━━━━━ Exercise material ━━━━━

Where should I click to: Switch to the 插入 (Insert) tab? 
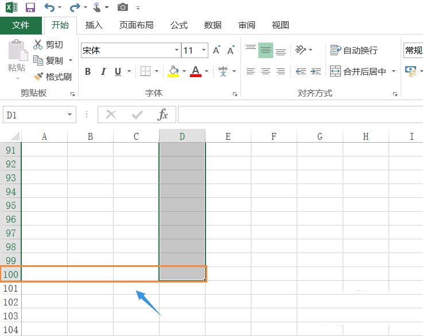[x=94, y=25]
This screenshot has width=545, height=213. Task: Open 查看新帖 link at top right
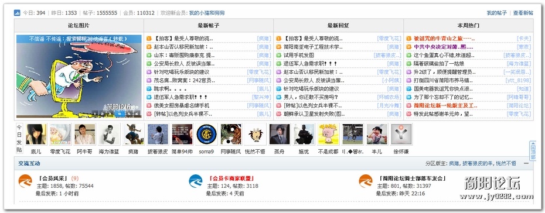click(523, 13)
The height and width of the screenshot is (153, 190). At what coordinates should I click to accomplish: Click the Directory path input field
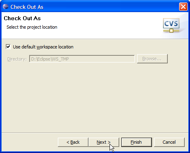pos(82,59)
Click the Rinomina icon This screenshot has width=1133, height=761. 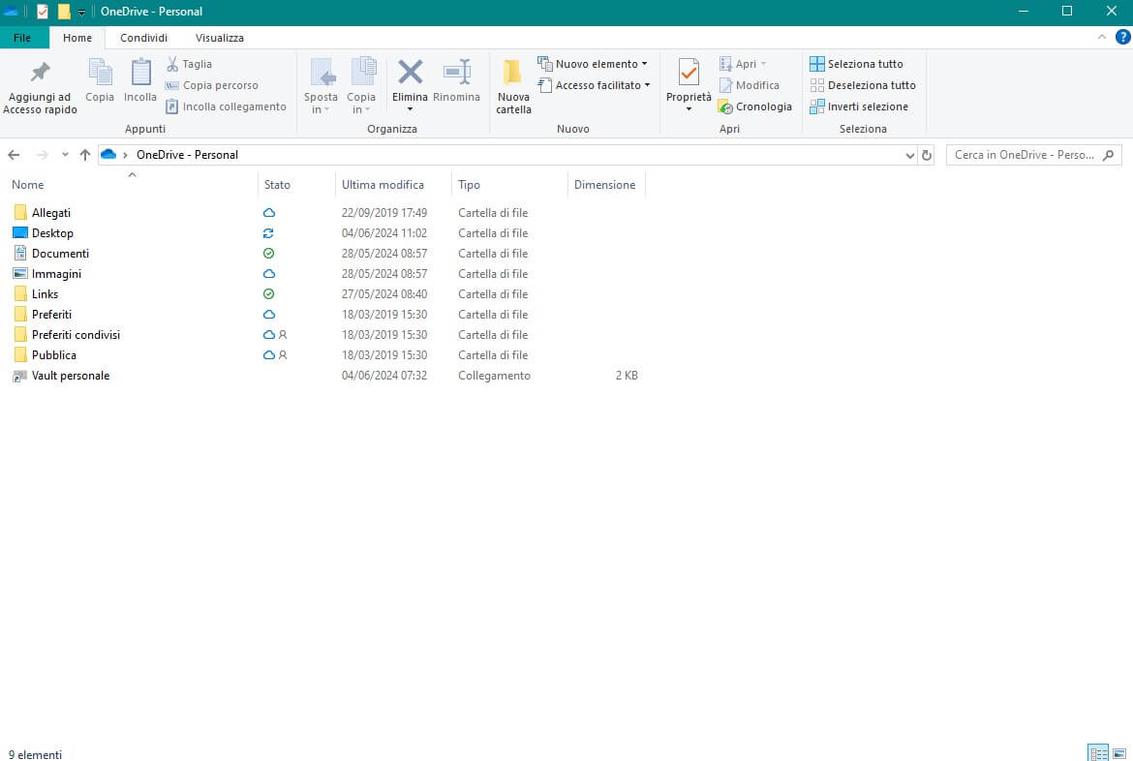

━━━━━
━━━━━ Exercise material ━━━━━

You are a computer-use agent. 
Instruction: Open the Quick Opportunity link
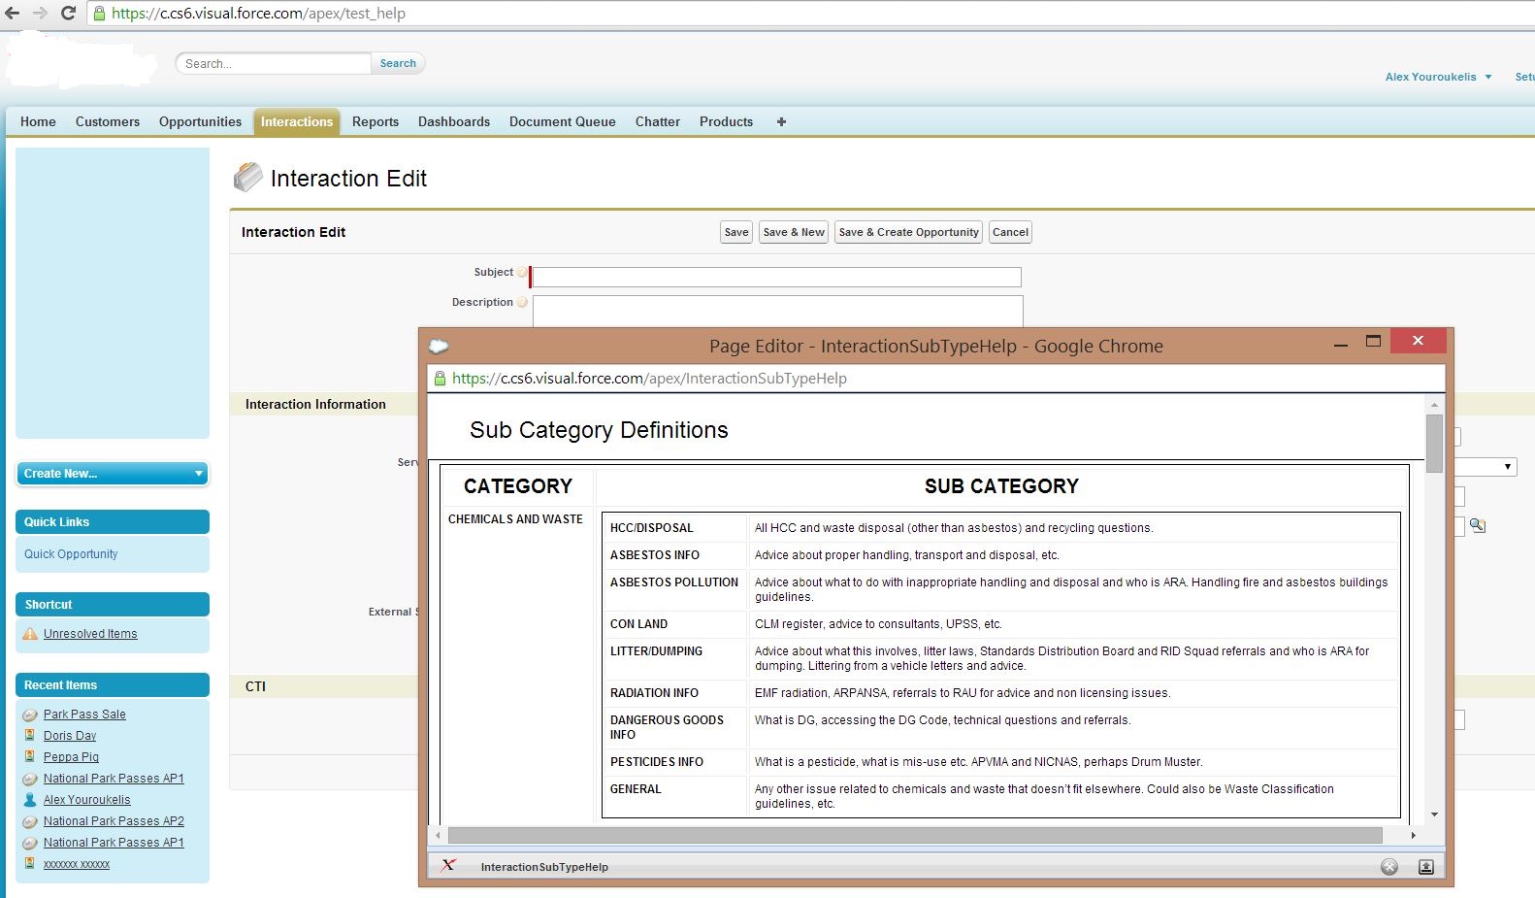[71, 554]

━━━━━
━━━━━ Exercise material ━━━━━

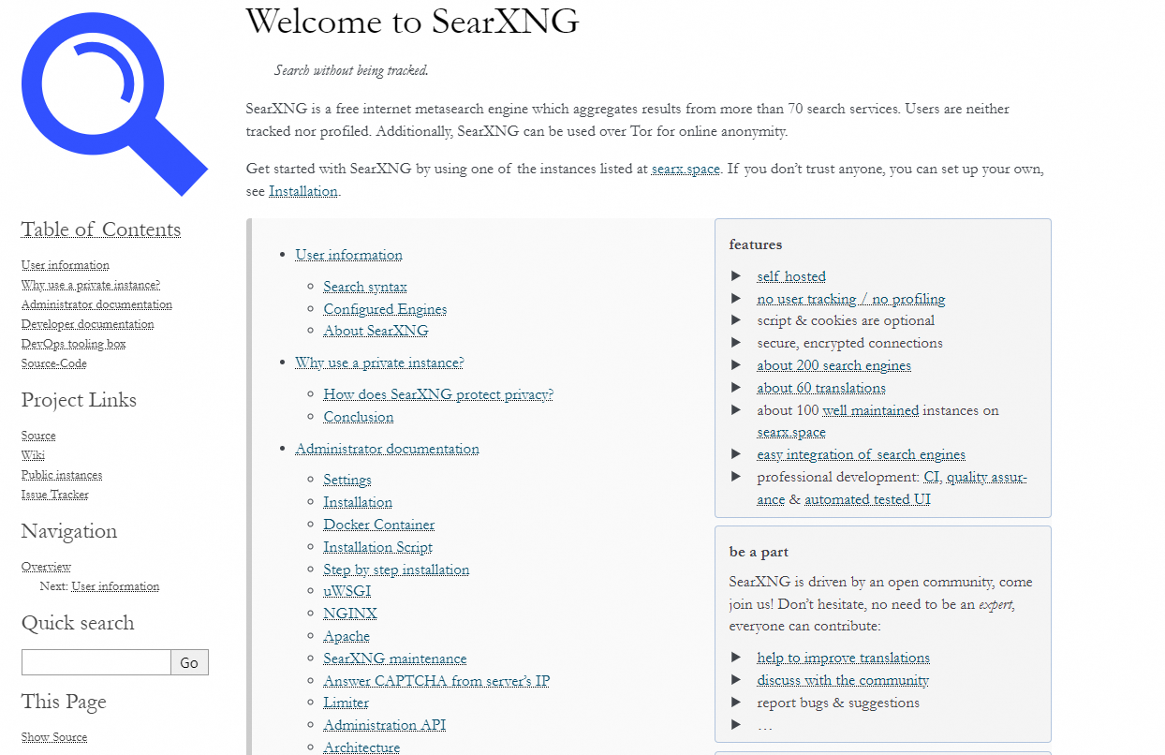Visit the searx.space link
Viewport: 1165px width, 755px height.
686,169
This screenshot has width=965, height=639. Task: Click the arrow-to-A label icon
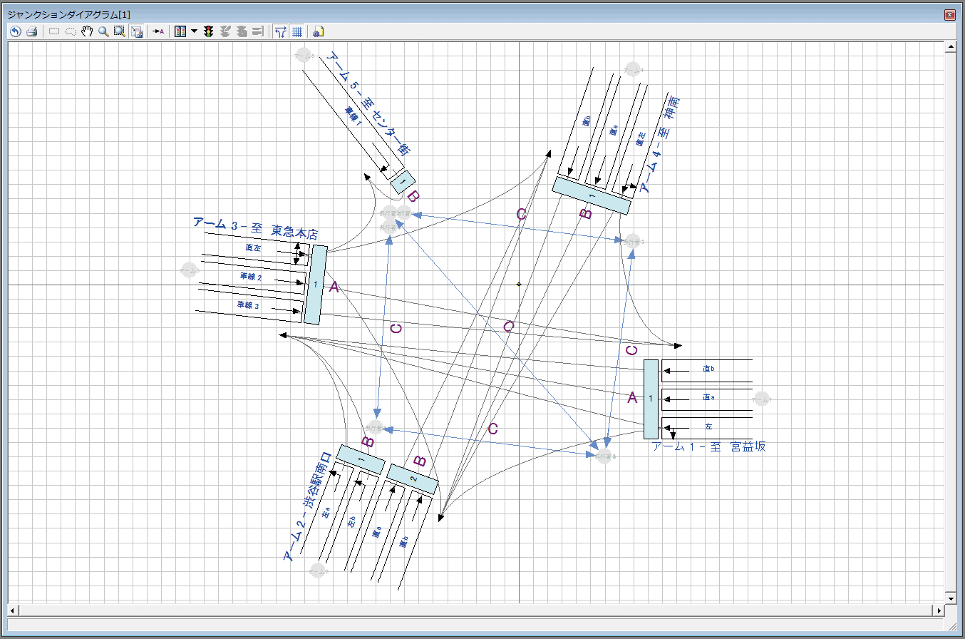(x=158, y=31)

━━━━━

Exercise: Format the records starting at the line containing "Where should I" and ending at the line containing "Click the Rinomina" as a JSON list of strings, one per line, skipping blank lines. Leave the pictures out.

Solution to the exercise:
[
  "Where should I click to: Switch to the 插入 (Insert) tab? ",
  "[x=94, y=25]",
  "This screenshot has width=545, height=213. Task: Open 查看新帖 link at top right",
  "click(523, 13)",
  "The height and width of the screenshot is (153, 190). At what coordinates should I click to accomplish: Click the Directory path input field",
  "pos(82,59)",
  "Click the Rinomina icon This screenshot has width=1133, height=761. "
]